#### Your assignment
Without including any picture, return the complete set of records exactly.

#### Extracted material

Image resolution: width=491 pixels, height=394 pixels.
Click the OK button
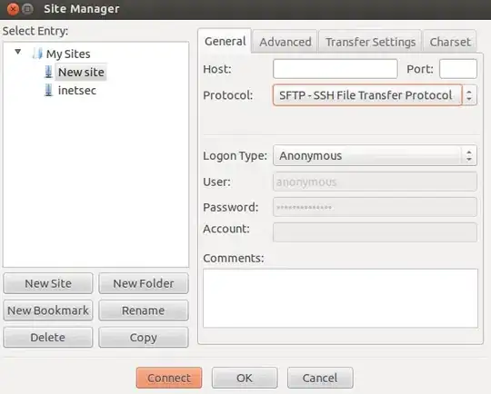pos(245,378)
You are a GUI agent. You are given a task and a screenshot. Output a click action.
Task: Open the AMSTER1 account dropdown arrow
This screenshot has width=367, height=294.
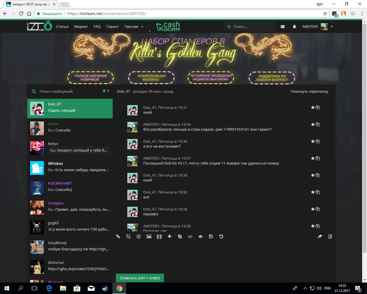[332, 27]
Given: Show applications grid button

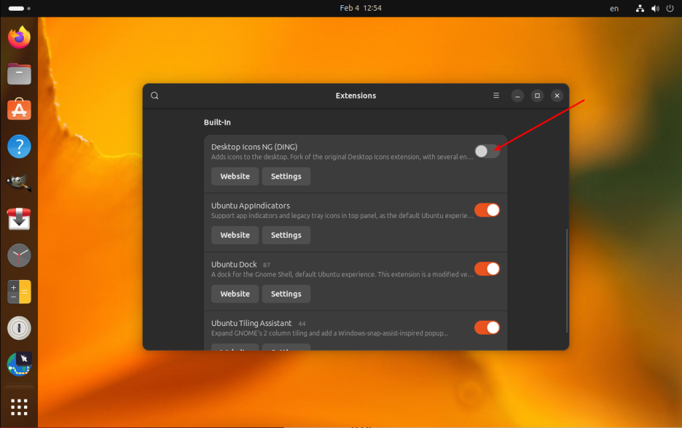Looking at the screenshot, I should point(19,407).
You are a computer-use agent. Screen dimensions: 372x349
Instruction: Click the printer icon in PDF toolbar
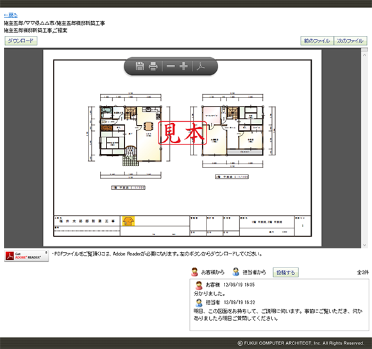pos(153,66)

#### Solution below
Image resolution: width=491 pixels, height=394 pixels.
Click the OK button
pos(245,378)
You are a GUI agent. You are given a task and a screenshot. Output a click action.
Task: Open the AMSTER1 account dropdown arrow
This screenshot has width=367, height=294.
[332, 27]
Given: Show applications grid button

Looking at the screenshot, I should point(19,407).
You are a computer-use agent. Screen dimensions: 372x349
Instruction: Click the printer icon in PDF toolbar
pos(153,66)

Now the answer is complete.